Tuukka Rask didn’t have a very tough night and was able to stop 19 of 20 shots he faced. Van Riemsdyk’s goal came from a rebound tap-in out in front.
The series will resume Saturday at TD Garden.
WHAT WENT RIGHT FOR THE BRUINS
- The Bergeron line was absolutely buzzing for the Bruins. Tyler Seguin and Brad Marchand had three shots on goal apiece in the first period alone, with Seguin finishing the night with a game-high seven shots on goal. Though the B’s didn’t get a goal from the line, they almost got two. Seguin hit the crossbar/left post corner in the second period on a goal that was waved off, and Bergeron crashed the net to knock in a puck that was ruled no-goal because it had been whistled dead. If the Bruins get performances like that out of the Bergeron line, they’ll be sitting pretty.
- Where was Phil Kessel? The former Bruin didn’t register a shot on goal until the third period. In 23 career games against the Bruins now, Kessel has three goals and six assists for nine points and a minus-22 rating.

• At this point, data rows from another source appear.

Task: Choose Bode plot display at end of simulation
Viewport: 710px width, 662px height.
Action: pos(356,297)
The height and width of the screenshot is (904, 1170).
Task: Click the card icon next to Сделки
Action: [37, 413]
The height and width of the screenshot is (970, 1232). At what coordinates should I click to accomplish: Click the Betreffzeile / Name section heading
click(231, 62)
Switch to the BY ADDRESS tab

- David Krejci was a slow starter in the last two postseasons, but he kicked off the 2013 postseason with much better production. Krejci, who had two goals and two assists for four points in 11 first-round games over the last two seasons, scored in the second period and had a helper on Horton’s goal, which gives him more points (two) than he had in the first round against the Canadiens two years ago in a seven-game series in which he only produced a goal.
The most comical part of Krejci’s goal was that it started out as a bad play by the center, but the Leafs gave him an easy opportunity to correct it. Entering the zone, Krejci sent an ill-advised pass to the swarmed Horton, and the pass was broken up in front. Krejci was able to step over, gain control of the puck and wheel around to beat Reimer, who didn’t seem to expect a shot on net.
- The Bruins had three goals in only one of their last nine games of the season, and that three-goal performance on April 21 included an empty-net goal. They were able to get to three goals in just over halfway through the game Wednesday. Yes, they were playing a team that allowed the second-most goals of the 16 playoff teams during the regular season, but they also stepped up their game big time. All that talk of “not being able to flip a switch”? It’s bogus.
- With his goal, Nathan Horton now has 18 points (nine goals, nine assists) in 22 career playoff games. Horton’s only other playoff experience came in the 2011 season, when he scored three game-winning goals and five others.
- The Bruins didn’t score on the power play against the Maple Leafs in the regular season (0-for-7), but Horton’s goal came on the power play. The tally came following a shorthanded bid from James van Riemsdyk in which the Toronto left wing hit the cross-bar. The goal was reviewed to see if Horton, who tipped it in, had his stick above the crossbar at the time.
WHAT WENT WRONG FOR THE BRUINS
- While the top two lines were dominant for the Bruins, the third line was not. The trio of Chris Kelly between Kaspars Daugavins and Jaromir Jagr had just one shot on goal in the first period, and each member had one shot on goal apiece through the first 40 minutes.
- The Bruins really got away with one when Andrew Ference elbowed Mikhail Grabovski in the head with the Maple Leafs already on the power play. With both players coming from different directions into the corner, Ference threw a high elbow that knocked Grobovski to the ground. Watching it live, it seemed like Grabovski was fishing for a call, but replays showed that Ference got away with a dirty play. Here’s the video.
- JVR strikes again. He’s had some big games against the Bruins in the playoffs in the past, and he could have had a second goal Wednesday had he not hit the crossbar. Van Riemsdyk led the Bruins with five shots on goal.